*Document passage:*
** start **

Skimming the back cover, I noticed that Oliver Cromwell and the Puritans played a big part in the story. And then I was hooked.
I've not yet gotten around to reading a lot about Oliver Cromwell and the English Civil Wars (other than what I've learned from "Monarchy" and the BBC radio program "This Sceptred Isle"), but I consider the period to be among my historical interests.

So I checked out the book.

Once I got it home, I tried to look online to find out more about it. But there's surprisingly little information about this book on the internet.

In this day and age when information about everything is on the internet, it's unusual to find a gap like this. Especially for a recently published book (2007) by a major publisher (Pan MacMillan Australia). And especially considering someone found this book worthy enough to make into an audio book.
(And the voice actor they got to do the reading on this book is really reading her little heart out with all sorts of different voices for every character. It almost seems a shame all her effort went unnoticed.)

It's not a complete blank of course--there are various websites which list this book among their merchandise. But nowhere is there any information that's not on the book's back cover. The Amazon page doesn't even contain any reviews for this book (as of this writing).

It could be that this book was only distributed in Australia? I don't know.

From what little I can piece together, it looks like this book is the 6th part of a larger series, called "The Chain of Charms" series.

(This goes to prove my theory that it's impossible to find a fantasy book these days that doesn't commit you to reading a whole series.)

But "series" is almost the wrong word for it. "Harry Potter" or the "Chronicles of Narnia" are series, but each book in those series also stands alone as its own independent story.

This is one long story that has been chopped up and sold as six different books.

Which personally I think is indefensible.

When you buy a book (or check one out of the library) the least you expect is to have a self-contained story.

** end **

*Raw data:*
** start **

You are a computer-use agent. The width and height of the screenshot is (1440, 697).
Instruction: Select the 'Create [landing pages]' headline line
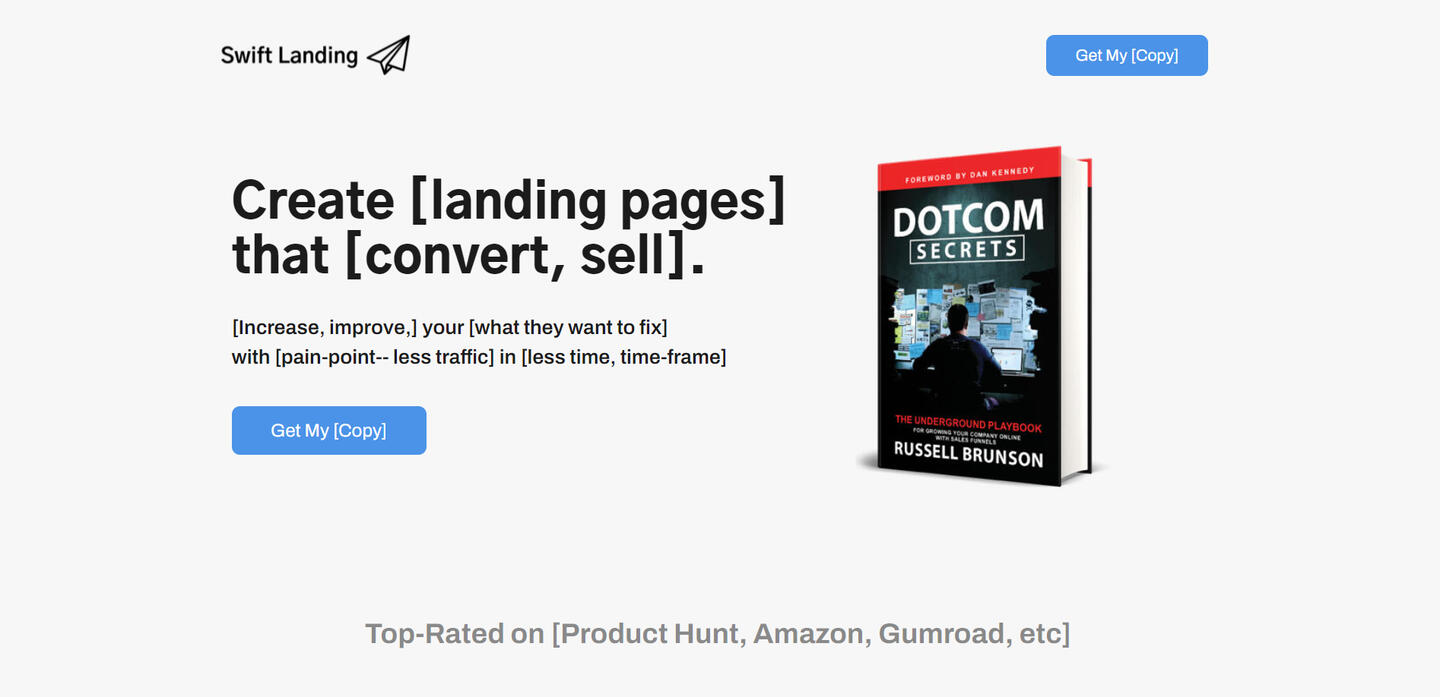pyautogui.click(x=509, y=200)
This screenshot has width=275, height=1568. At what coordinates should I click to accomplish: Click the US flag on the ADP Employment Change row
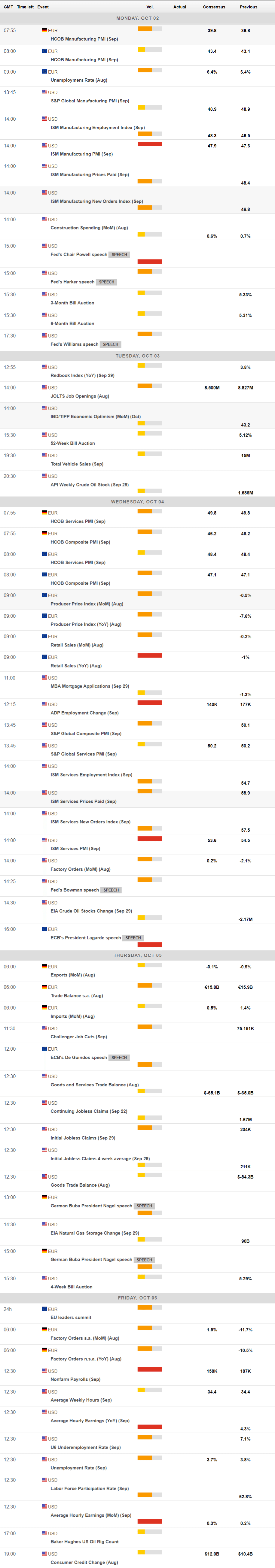(44, 704)
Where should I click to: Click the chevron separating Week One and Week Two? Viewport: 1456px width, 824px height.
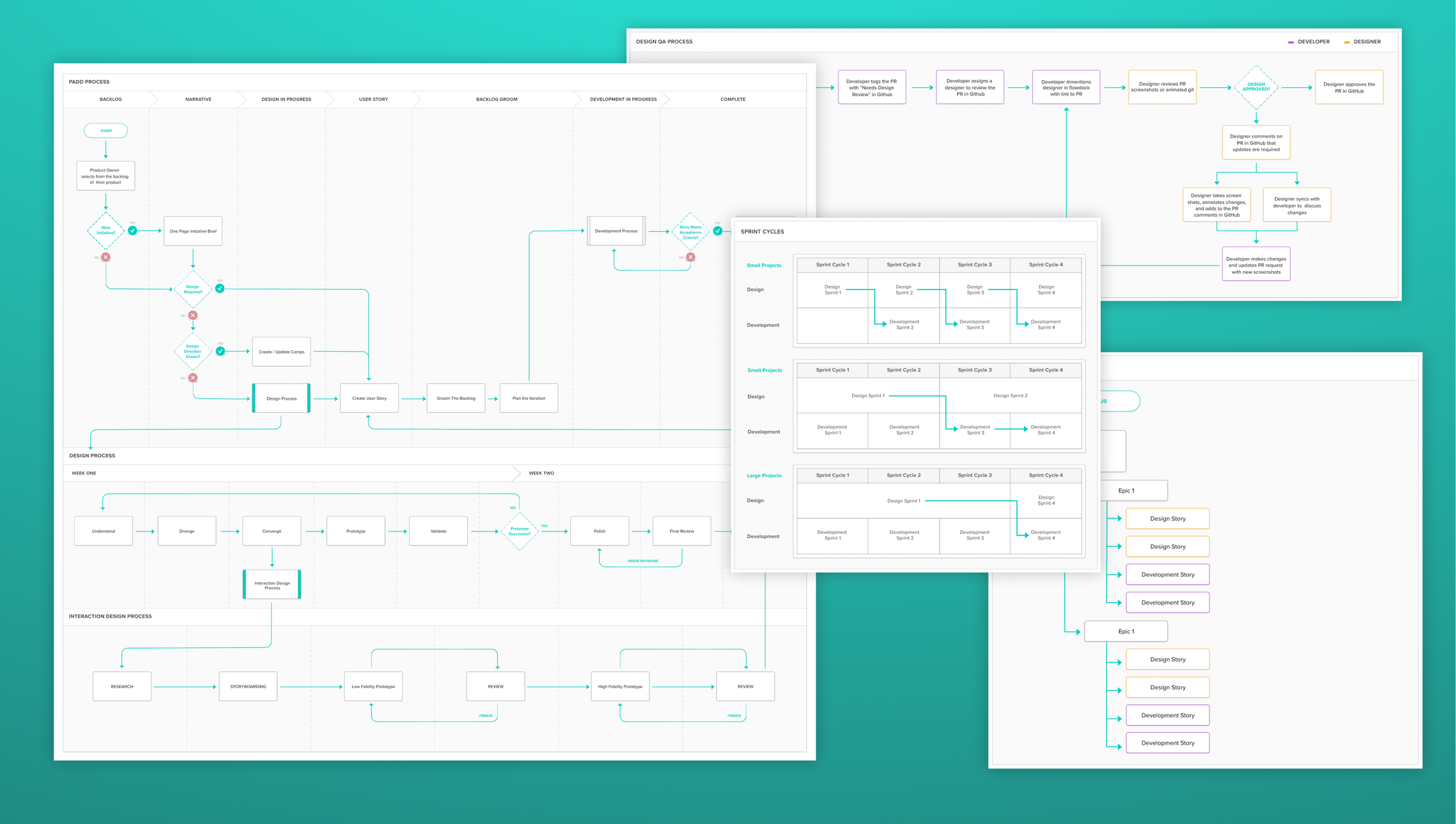click(x=518, y=473)
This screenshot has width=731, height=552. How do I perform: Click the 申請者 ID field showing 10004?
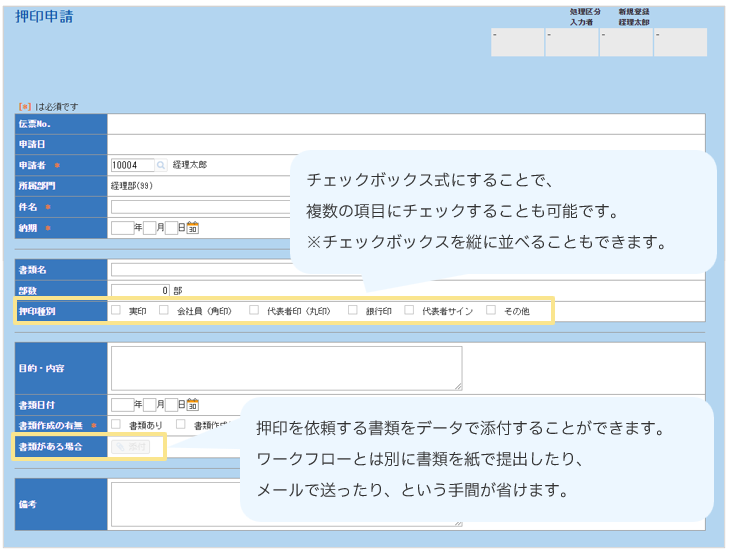(132, 165)
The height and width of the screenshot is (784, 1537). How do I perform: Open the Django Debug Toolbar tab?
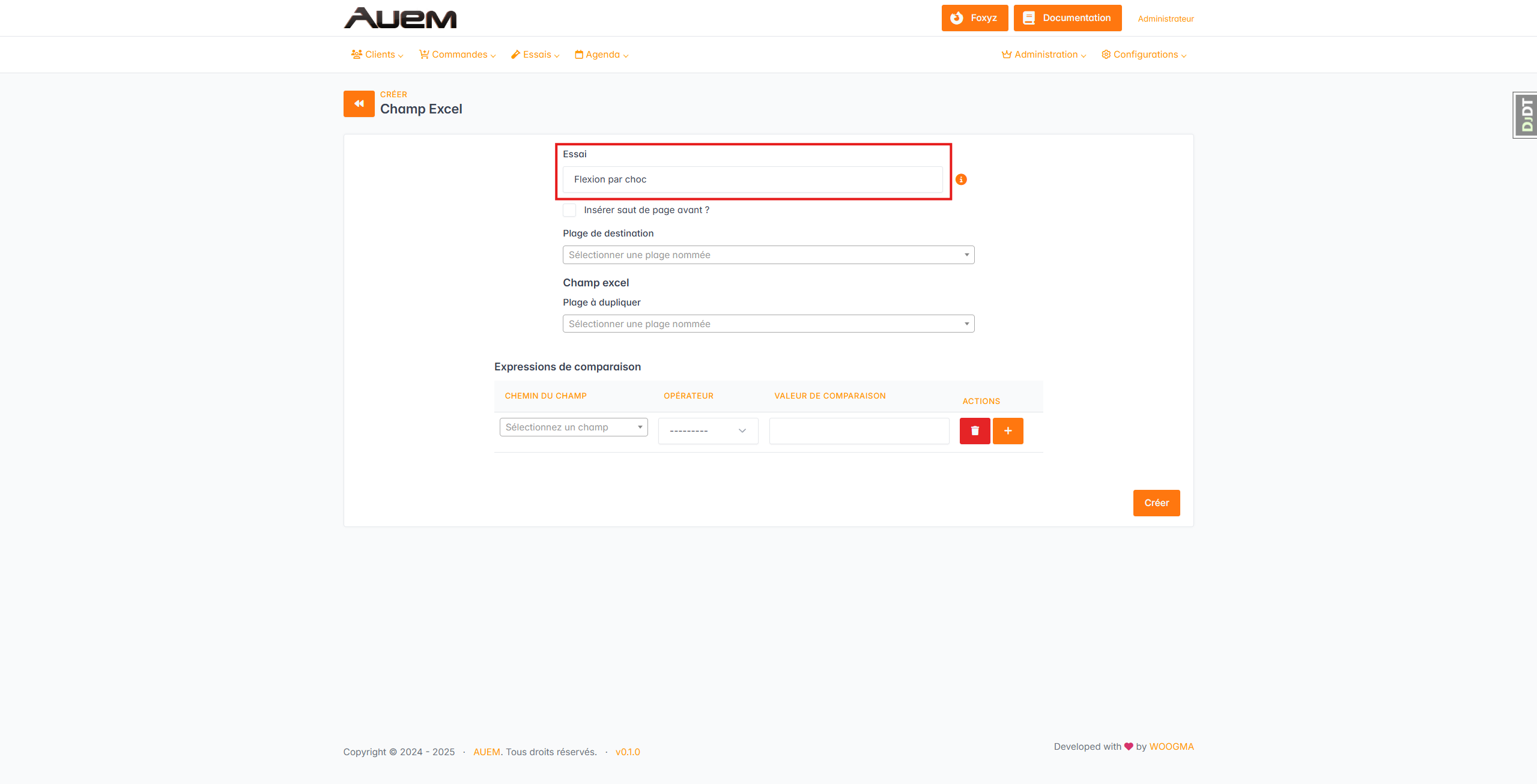(1526, 115)
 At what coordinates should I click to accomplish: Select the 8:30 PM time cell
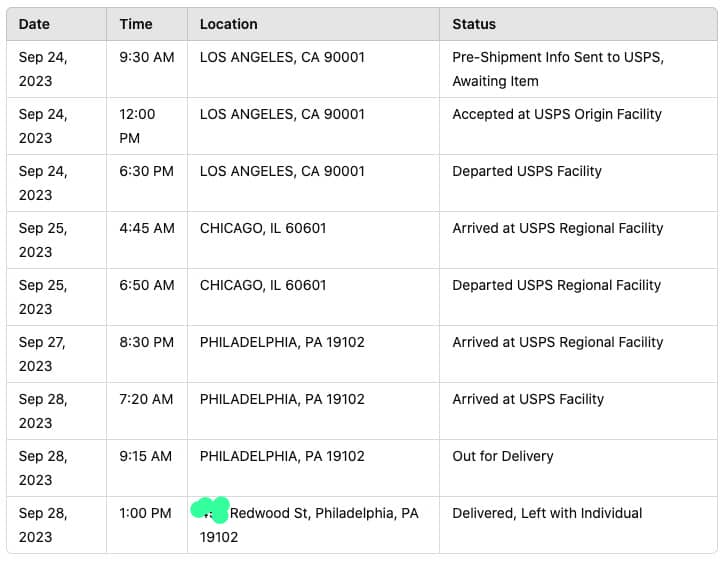pos(146,342)
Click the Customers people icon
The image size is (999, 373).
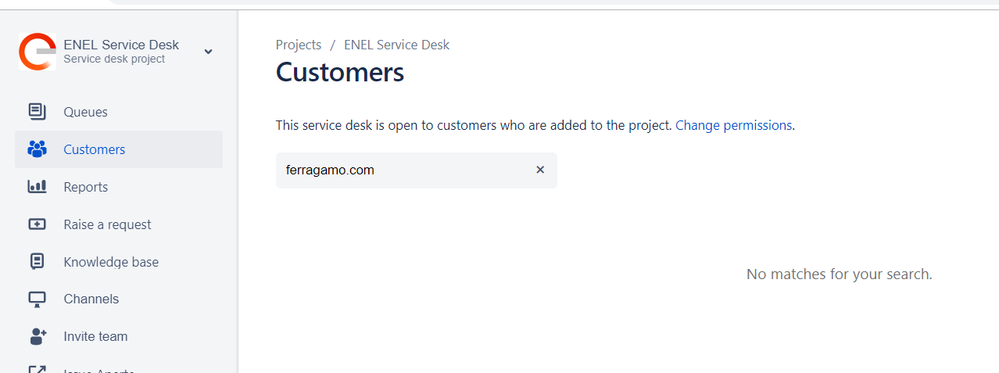click(38, 149)
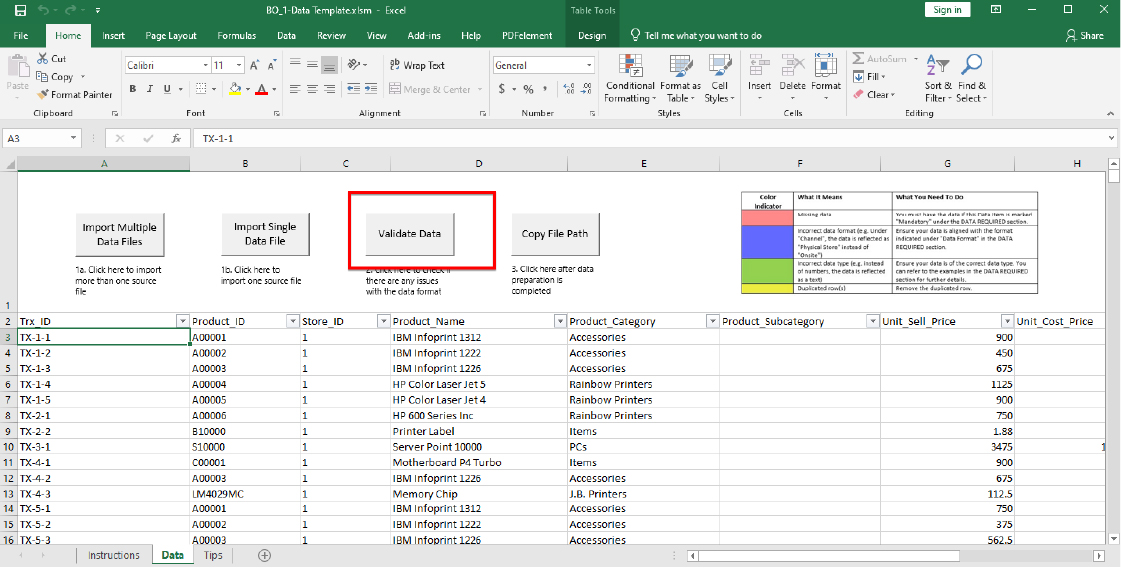Open the Instructions sheet tab
The height and width of the screenshot is (576, 1121).
tap(114, 555)
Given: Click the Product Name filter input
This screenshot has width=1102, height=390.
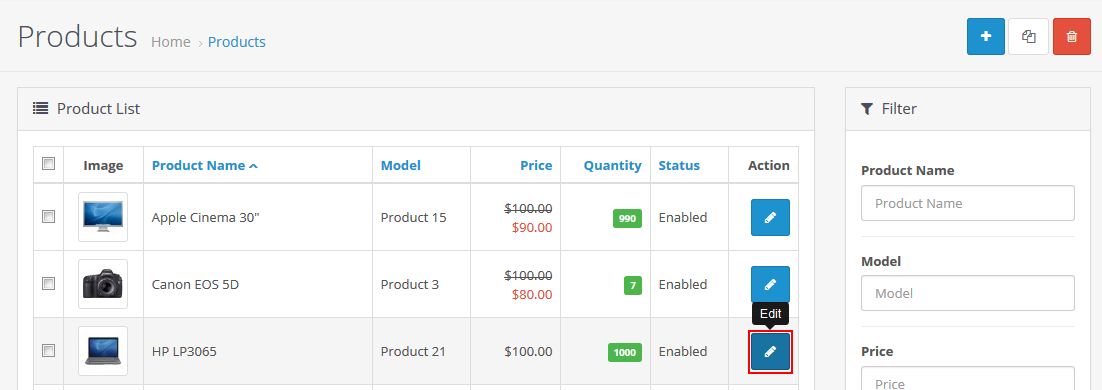Looking at the screenshot, I should click(x=968, y=203).
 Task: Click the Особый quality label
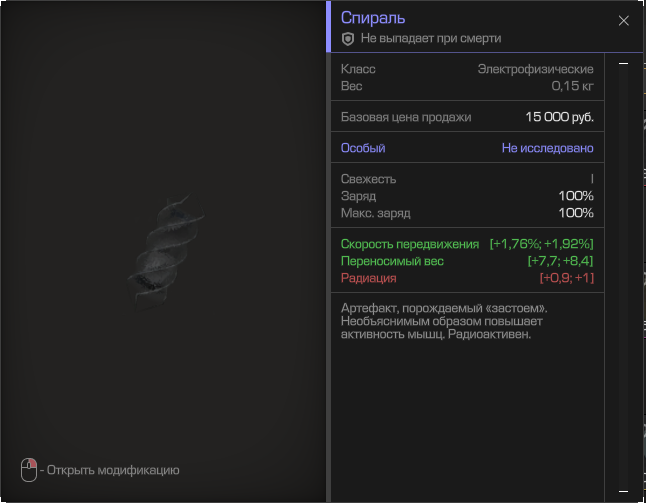(363, 148)
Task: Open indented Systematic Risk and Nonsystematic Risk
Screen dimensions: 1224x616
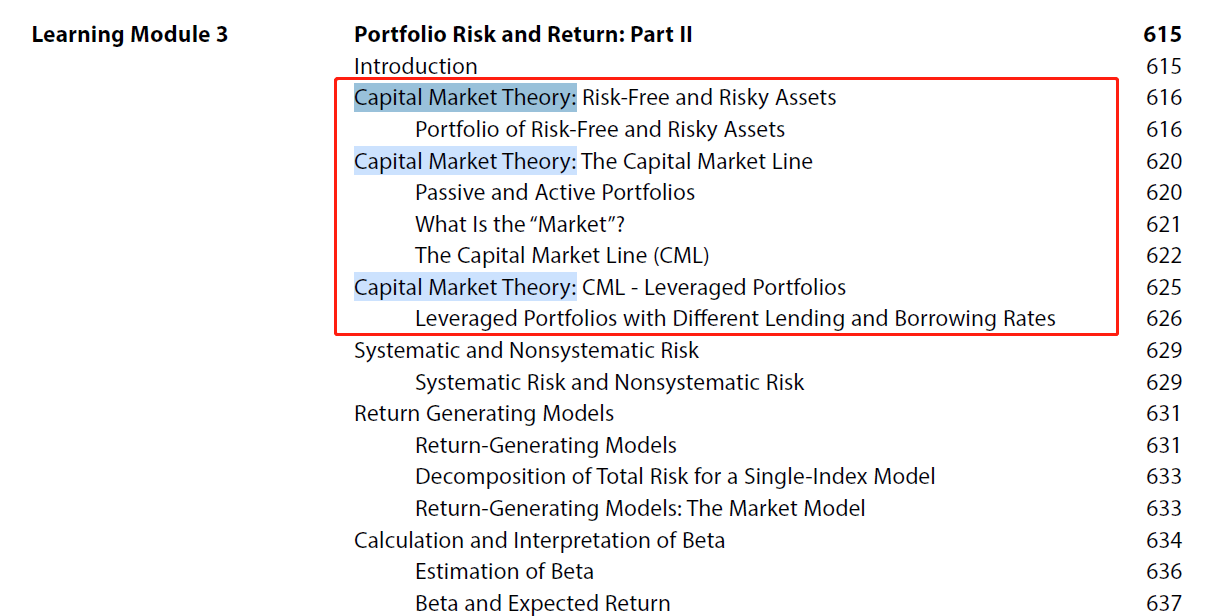Action: pyautogui.click(x=610, y=382)
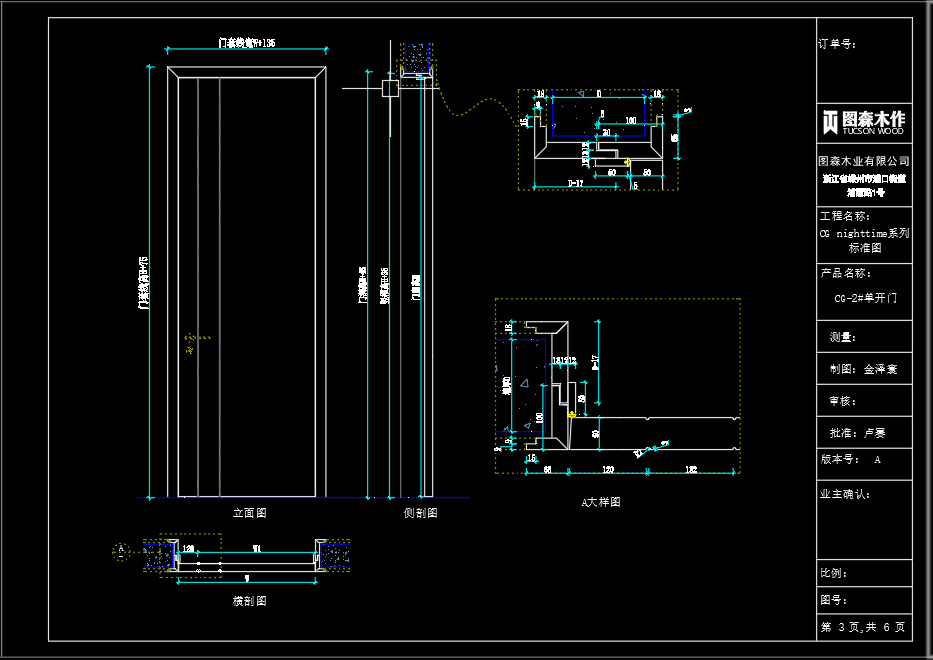The image size is (933, 660).
Task: Select the 侧剖图 view label
Action: point(420,512)
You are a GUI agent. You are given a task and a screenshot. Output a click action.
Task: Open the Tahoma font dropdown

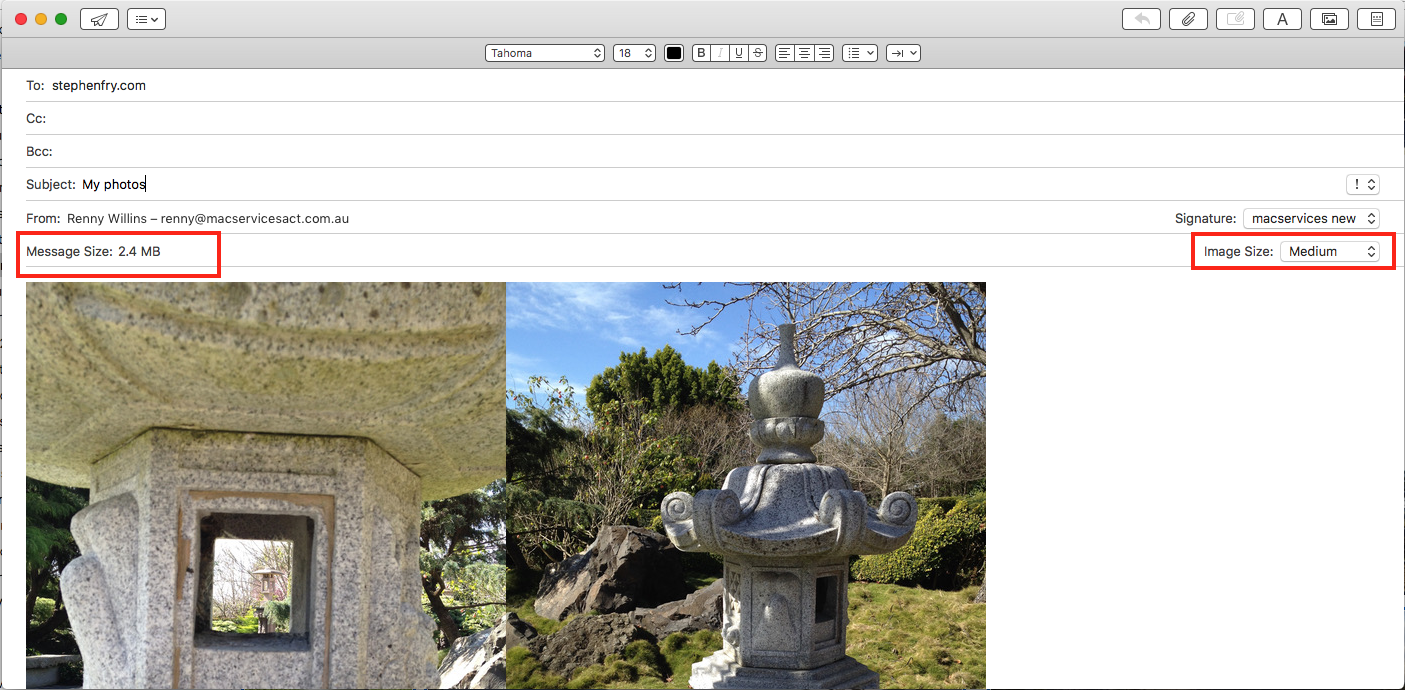545,53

** end **

*To do:*
1. Reproduce the post about the audio book starting at "So I checked" and ending at "an audio book.", replacing "internet" with "web".
2. According to the post about the audio book, in what year was the book published?
The items above play no role here.

*Task answers:*
1.
So I checked out the book.

Once I got it home, I tried to look online to find out more about it. But there's surprisingly little information about this book on the web.

In this day and age when information about everything is on the web, it's unusual to find a gap like this. Especially for a recently published book (2007) by a major publisher (Pan MacMillan Australia). And especially considering someone found this book worthy enough to make into an audio book.

2. 2007